What the task requires: Could you restate word for word the lines running from the one with "How do I perform: Click" to the end of the data, both ends included, but without pictures?
Data for this task below:
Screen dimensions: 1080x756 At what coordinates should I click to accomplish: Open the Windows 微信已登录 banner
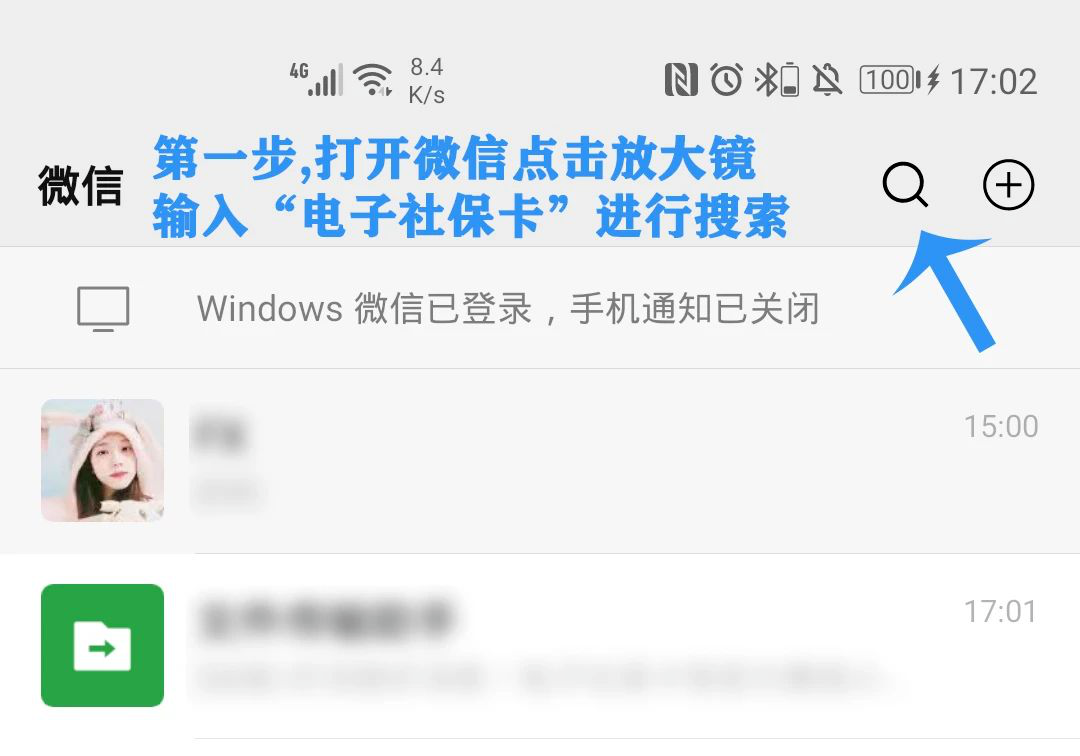point(540,308)
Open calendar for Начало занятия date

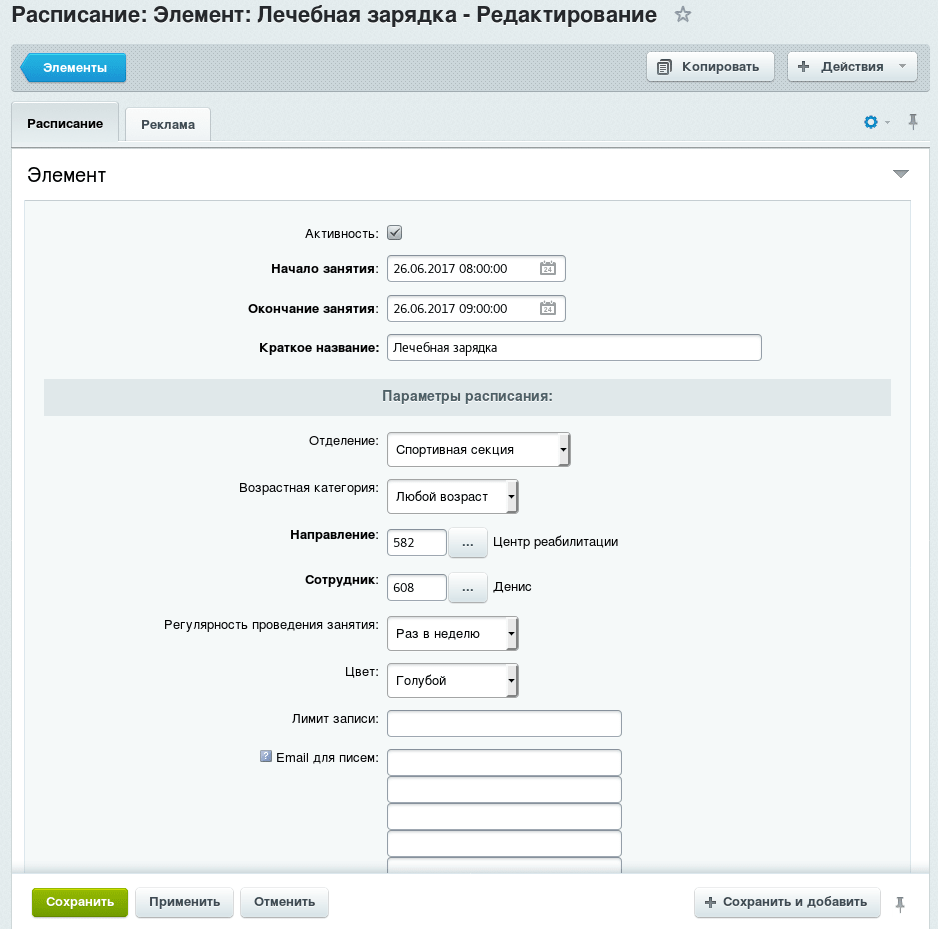click(x=547, y=268)
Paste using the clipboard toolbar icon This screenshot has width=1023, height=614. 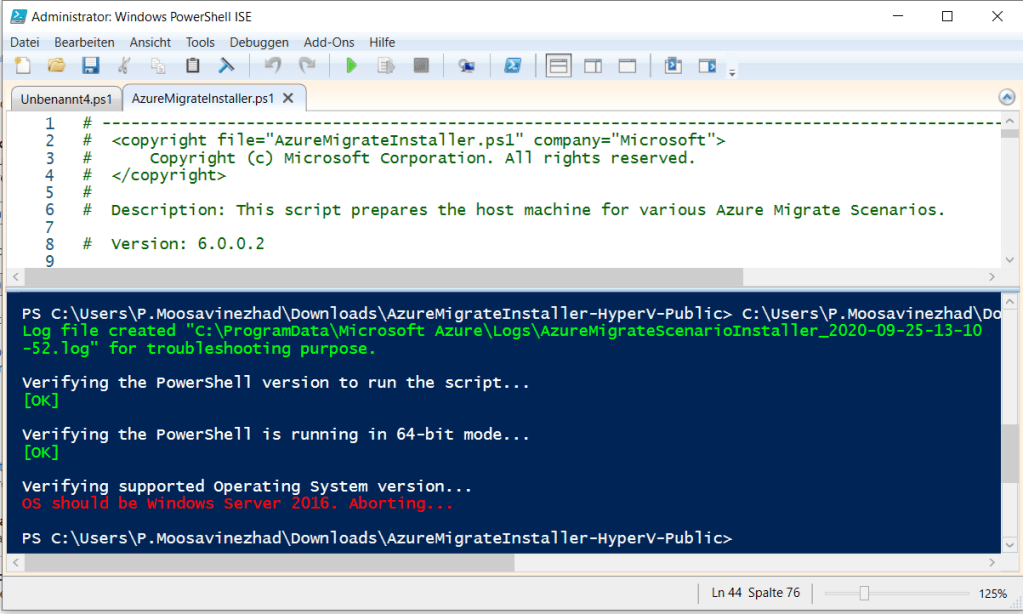tap(193, 66)
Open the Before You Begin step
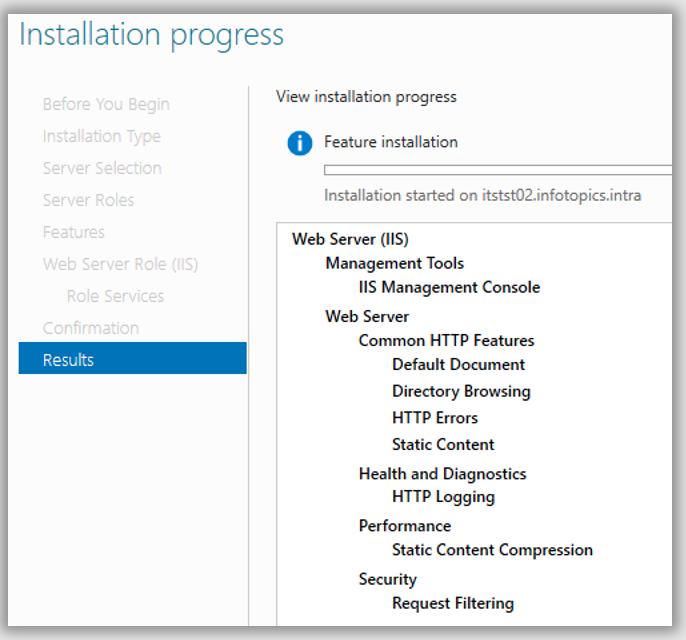The height and width of the screenshot is (640, 686). click(x=106, y=105)
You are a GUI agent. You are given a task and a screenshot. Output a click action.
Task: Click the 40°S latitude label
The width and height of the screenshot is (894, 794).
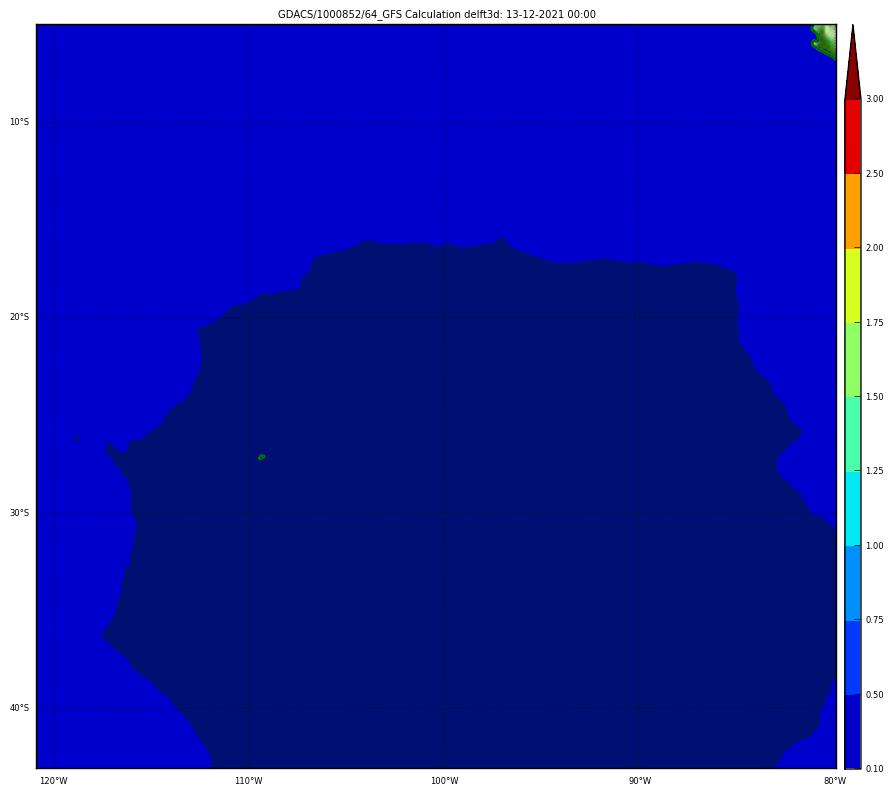point(19,708)
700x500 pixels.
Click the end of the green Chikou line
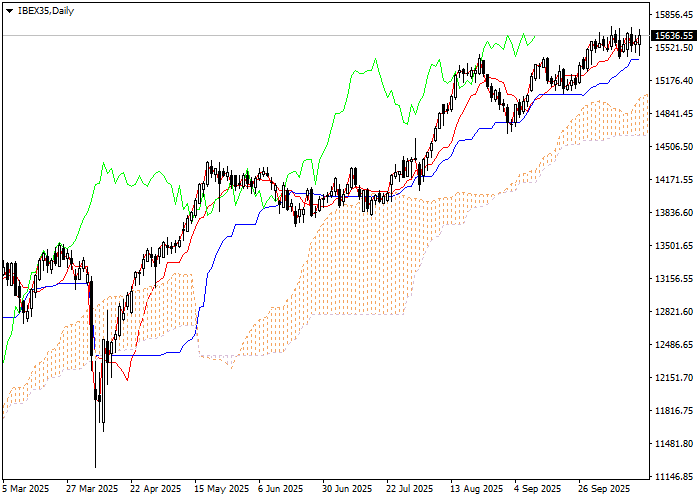535,36
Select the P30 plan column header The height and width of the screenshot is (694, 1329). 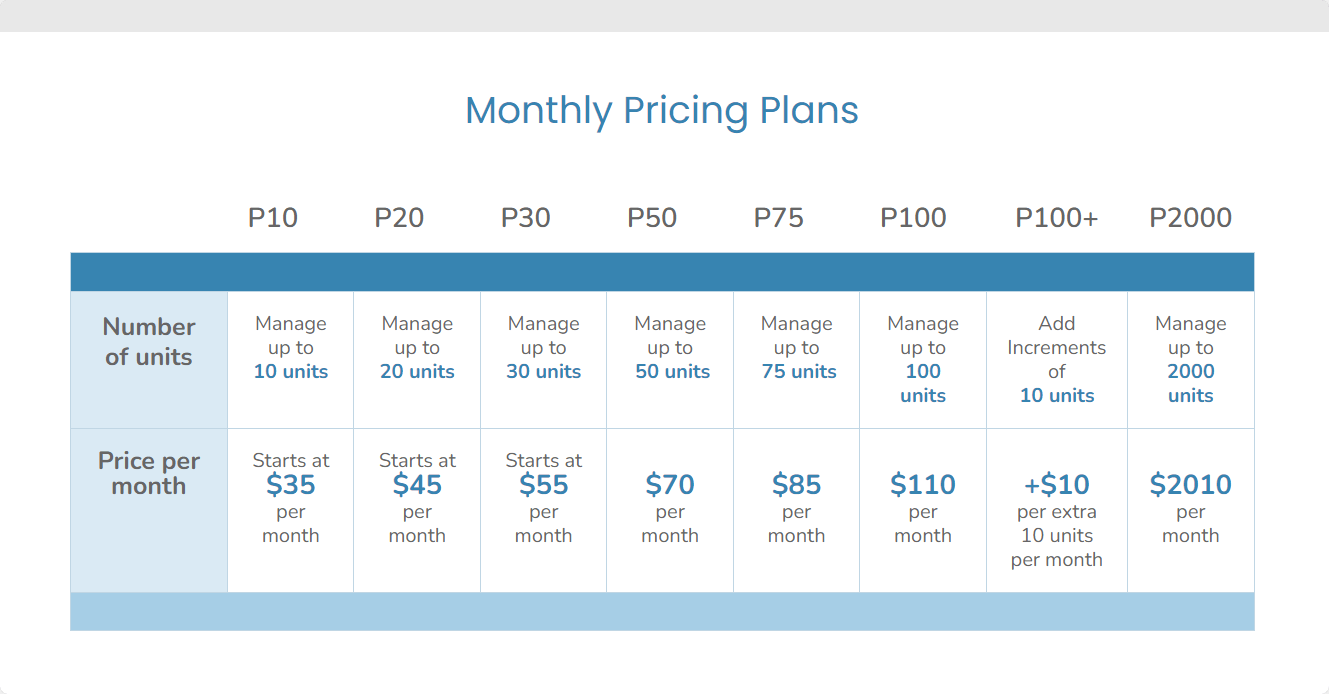point(526,218)
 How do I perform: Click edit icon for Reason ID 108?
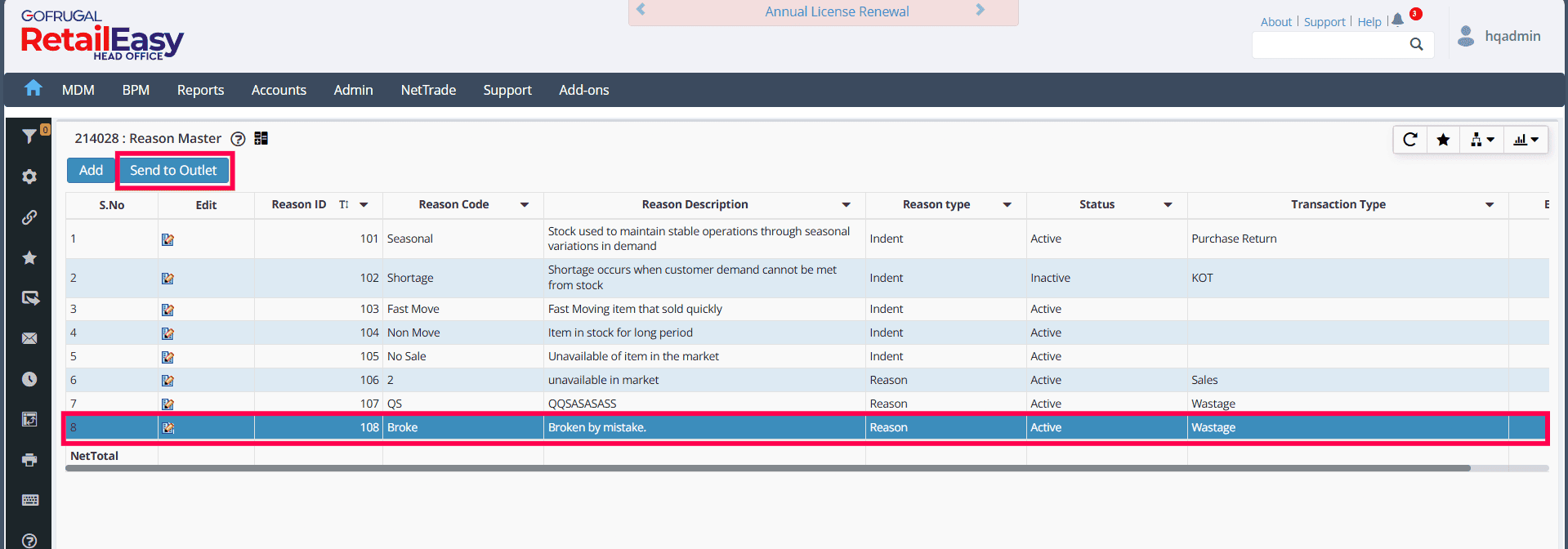tap(168, 427)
End of Data for this task.
Response for this exercise:
 How do I perform: Click edit icon for Reason ID 108?
tap(168, 427)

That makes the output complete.